What you need to do | Scan the records below for the line containing "This screenshot has height=842, width=1204." and the line containing "Given: Open the 选股 stock screener icon". Copy both, plus every line between, exactly.

[Data excerpts]
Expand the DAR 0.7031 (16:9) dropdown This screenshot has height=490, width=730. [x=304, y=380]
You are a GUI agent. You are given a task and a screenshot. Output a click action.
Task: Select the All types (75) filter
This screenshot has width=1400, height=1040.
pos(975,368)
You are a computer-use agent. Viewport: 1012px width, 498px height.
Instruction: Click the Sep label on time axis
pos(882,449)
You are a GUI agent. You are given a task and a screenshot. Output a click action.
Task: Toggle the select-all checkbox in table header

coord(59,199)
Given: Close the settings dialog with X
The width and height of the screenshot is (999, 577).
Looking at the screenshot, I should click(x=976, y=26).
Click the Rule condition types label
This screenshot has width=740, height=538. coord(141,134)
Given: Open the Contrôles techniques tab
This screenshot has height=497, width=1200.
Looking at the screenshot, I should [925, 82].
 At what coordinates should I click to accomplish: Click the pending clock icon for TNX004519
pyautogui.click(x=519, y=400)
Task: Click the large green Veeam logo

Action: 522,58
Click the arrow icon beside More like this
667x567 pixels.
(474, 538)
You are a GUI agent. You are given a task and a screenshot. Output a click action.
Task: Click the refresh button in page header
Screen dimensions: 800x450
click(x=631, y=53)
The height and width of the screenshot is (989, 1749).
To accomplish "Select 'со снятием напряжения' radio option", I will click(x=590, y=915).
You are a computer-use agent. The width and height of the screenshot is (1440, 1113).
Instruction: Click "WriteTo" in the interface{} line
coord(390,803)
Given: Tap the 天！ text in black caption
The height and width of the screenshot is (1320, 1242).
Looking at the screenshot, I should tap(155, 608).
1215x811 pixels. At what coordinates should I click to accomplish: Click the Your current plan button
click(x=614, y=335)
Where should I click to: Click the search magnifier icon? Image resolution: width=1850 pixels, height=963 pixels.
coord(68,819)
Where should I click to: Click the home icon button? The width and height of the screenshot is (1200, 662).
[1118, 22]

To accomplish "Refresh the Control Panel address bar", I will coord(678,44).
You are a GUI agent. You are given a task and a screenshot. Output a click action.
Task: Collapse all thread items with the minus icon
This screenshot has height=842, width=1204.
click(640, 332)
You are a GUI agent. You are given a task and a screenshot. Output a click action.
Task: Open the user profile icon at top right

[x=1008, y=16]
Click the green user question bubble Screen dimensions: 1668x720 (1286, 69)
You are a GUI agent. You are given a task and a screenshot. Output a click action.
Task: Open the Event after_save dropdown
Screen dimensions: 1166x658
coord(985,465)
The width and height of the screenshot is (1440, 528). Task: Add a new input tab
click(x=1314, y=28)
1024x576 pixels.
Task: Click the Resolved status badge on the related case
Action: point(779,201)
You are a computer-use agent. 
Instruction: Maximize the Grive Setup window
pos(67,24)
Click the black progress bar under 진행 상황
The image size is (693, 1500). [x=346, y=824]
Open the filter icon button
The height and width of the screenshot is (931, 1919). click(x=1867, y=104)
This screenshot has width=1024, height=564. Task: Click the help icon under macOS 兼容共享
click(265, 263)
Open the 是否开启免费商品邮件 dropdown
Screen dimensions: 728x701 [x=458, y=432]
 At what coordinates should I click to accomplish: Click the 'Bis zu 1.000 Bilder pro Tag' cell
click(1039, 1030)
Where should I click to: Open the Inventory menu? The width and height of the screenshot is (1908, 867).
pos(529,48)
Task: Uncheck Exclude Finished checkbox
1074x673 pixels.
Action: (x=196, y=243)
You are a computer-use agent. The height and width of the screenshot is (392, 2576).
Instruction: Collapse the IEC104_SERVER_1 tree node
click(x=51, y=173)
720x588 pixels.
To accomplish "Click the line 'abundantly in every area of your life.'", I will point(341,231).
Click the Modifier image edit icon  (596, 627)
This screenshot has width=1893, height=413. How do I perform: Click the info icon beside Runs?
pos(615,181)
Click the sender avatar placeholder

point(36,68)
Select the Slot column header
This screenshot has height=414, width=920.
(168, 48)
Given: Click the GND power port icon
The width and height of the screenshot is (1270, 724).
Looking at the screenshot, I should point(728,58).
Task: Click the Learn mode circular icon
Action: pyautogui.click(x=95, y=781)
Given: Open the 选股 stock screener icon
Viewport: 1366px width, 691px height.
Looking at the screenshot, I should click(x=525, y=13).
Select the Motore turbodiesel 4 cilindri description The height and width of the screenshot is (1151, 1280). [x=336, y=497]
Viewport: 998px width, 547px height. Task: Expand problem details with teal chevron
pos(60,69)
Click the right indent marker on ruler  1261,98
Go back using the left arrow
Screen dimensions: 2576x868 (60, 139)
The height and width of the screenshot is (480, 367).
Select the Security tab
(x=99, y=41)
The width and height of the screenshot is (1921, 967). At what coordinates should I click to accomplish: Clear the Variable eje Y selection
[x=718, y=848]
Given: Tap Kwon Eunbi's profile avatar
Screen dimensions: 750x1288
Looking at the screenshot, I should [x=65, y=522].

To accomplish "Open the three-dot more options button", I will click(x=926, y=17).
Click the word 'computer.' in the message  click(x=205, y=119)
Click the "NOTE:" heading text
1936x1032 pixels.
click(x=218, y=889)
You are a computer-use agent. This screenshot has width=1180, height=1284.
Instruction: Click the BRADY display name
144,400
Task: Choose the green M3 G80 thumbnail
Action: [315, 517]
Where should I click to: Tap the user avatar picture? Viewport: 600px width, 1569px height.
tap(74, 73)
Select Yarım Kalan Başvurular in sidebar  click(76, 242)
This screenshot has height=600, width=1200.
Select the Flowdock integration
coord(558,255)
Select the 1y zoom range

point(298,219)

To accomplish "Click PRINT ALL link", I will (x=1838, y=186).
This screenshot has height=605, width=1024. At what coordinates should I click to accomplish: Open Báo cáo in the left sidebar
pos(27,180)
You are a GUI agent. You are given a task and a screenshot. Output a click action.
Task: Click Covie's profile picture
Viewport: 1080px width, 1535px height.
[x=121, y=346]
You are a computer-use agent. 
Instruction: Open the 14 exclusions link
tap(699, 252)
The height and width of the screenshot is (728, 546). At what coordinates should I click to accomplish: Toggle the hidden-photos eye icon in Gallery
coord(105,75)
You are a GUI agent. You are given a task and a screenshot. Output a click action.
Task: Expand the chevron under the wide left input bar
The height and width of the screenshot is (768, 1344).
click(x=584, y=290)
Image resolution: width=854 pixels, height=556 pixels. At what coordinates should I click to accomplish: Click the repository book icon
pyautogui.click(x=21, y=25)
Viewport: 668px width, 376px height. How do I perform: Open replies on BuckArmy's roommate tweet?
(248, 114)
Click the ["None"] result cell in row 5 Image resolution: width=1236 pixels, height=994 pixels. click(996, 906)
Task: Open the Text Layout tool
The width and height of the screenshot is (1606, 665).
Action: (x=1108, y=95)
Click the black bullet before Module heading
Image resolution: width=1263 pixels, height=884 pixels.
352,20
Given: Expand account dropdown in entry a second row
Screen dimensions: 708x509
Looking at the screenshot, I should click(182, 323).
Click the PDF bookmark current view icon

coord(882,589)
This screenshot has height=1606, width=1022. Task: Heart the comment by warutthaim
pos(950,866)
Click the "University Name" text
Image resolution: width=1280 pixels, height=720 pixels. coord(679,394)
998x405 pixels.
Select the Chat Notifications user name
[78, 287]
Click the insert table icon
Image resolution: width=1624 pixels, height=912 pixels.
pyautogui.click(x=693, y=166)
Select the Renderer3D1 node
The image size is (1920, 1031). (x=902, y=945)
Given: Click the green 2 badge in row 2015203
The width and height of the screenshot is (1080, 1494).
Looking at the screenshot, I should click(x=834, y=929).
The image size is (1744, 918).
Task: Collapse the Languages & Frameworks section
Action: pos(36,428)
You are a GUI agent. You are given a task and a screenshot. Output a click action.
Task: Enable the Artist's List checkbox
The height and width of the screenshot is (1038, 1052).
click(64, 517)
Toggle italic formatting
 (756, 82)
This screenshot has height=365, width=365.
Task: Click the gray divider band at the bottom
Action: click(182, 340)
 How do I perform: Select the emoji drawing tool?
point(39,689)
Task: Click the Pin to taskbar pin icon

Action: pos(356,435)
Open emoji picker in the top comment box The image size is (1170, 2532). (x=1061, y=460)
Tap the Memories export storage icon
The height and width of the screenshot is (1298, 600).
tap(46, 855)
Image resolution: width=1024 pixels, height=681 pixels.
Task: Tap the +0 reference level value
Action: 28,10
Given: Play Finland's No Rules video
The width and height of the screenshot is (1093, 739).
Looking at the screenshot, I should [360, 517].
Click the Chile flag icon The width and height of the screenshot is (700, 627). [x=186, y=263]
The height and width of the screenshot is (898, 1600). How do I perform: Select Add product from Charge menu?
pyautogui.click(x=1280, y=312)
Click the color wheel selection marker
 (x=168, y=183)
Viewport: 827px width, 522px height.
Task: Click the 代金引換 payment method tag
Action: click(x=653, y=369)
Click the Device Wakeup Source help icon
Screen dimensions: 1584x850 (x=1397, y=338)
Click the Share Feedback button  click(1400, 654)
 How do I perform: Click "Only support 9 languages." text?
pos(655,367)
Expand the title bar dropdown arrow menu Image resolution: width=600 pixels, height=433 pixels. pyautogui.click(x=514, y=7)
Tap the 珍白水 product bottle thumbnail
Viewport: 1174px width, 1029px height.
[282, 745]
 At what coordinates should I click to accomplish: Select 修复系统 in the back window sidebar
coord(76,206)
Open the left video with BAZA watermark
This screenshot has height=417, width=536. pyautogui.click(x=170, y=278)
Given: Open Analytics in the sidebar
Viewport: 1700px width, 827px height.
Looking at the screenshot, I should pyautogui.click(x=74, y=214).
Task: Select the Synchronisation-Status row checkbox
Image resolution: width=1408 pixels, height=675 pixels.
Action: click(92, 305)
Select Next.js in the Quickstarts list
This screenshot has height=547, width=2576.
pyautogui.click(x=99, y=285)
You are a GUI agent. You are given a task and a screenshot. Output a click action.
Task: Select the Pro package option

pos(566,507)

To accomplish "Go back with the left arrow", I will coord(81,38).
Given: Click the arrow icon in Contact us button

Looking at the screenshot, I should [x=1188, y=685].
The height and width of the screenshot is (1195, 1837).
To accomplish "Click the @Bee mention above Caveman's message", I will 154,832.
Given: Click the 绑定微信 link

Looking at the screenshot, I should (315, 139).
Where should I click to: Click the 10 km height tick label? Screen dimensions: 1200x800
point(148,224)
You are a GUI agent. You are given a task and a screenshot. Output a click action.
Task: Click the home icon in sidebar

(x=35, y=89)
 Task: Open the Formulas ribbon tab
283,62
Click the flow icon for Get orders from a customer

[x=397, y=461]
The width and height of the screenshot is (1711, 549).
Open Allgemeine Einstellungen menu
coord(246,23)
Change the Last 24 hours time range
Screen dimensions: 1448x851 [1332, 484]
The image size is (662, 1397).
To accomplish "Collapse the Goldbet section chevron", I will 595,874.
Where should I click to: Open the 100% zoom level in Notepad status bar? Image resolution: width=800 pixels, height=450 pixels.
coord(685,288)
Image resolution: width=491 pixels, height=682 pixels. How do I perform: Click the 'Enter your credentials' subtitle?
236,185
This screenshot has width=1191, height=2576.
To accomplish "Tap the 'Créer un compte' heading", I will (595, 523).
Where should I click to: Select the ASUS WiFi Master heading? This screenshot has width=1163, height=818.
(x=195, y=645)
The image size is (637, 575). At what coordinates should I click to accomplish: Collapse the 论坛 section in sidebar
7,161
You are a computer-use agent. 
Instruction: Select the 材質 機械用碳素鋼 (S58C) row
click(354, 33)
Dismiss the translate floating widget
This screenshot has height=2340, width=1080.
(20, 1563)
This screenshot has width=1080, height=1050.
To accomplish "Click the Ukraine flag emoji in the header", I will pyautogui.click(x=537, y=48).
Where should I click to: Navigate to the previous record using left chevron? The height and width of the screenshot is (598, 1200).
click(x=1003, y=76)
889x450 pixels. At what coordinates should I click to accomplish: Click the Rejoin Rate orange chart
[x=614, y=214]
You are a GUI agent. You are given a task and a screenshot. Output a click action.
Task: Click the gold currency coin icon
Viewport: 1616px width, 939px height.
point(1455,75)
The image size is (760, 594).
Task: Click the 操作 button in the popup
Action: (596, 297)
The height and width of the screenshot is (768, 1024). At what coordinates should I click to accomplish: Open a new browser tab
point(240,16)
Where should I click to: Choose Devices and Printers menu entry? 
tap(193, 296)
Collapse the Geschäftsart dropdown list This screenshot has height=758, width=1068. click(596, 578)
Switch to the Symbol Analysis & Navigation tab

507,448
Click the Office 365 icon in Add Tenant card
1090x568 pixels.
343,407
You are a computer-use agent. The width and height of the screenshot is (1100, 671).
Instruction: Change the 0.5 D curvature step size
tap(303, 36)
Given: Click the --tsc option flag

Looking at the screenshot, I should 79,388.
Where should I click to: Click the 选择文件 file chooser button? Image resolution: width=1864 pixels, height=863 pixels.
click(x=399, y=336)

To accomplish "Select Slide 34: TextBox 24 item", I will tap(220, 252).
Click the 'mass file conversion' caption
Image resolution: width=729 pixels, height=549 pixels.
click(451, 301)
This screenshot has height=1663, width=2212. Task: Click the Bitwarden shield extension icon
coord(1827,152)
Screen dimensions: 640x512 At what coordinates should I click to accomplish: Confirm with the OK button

Response |
This screenshot has height=842, width=1204.
click(640, 332)
You are a GUI agent. You are given a task and a screenshot. Output a click action.
Task: Open the user profile icon at top right

[x=1008, y=16]
Click the green user question bubble Screen dimensions: 1668x720 (1286, 69)
You are a GUI agent. You are given a task and a screenshot. Output a click action.
Task: Open the Event after_save dropdown
Screen dimensions: 1166x658
coord(985,465)
The width and height of the screenshot is (1440, 528). Task: Add a new input tab
click(x=1314, y=28)
1024x576 pixels.
Task: Click the Resolved status badge on the related case
Action: point(779,201)
You are a computer-use agent. 
Instruction: Maximize the Grive Setup window
pos(67,24)
Click the black progress bar under 진행 상황
The image size is (693, 1500). [x=346, y=824]
Open the filter icon button
The height and width of the screenshot is (931, 1919). click(x=1867, y=104)
This screenshot has width=1024, height=564. Task: Click the help icon under macOS 兼容共享
click(265, 263)
Open the 是否开启免费商品邮件 dropdown
Screen dimensions: 728x701 [x=458, y=432]
 At what coordinates should I click to accomplish: Click the 'Bis zu 1.000 Bilder pro Tag' cell
click(1039, 1030)
Where should I click to: Open the Inventory menu? The width and height of the screenshot is (1908, 867).
pos(529,48)
Task: Uncheck Exclude Finished checkbox
1074x673 pixels.
Action: (x=196, y=243)
You are a computer-use agent. The height and width of the screenshot is (392, 2576).
Instruction: Collapse the IEC104_SERVER_1 tree node
click(x=51, y=173)
720x588 pixels.
To accomplish "Click the line 'abundantly in every area of your life.'", I will point(341,231).
Click the Modifier image edit icon  (596, 627)
This screenshot has width=1893, height=413. How do I perform: Click the info icon beside Runs?
pos(615,181)
Click the sender avatar placeholder

point(36,68)
Select the Slot column header
This screenshot has height=414, width=920.
(168, 48)
Given: Click the GND power port icon
The width and height of the screenshot is (1270, 724).
Looking at the screenshot, I should point(728,58).
Task: Click the Learn mode circular icon
Action: pyautogui.click(x=95, y=781)
Given: Open the 选股 stock screener icon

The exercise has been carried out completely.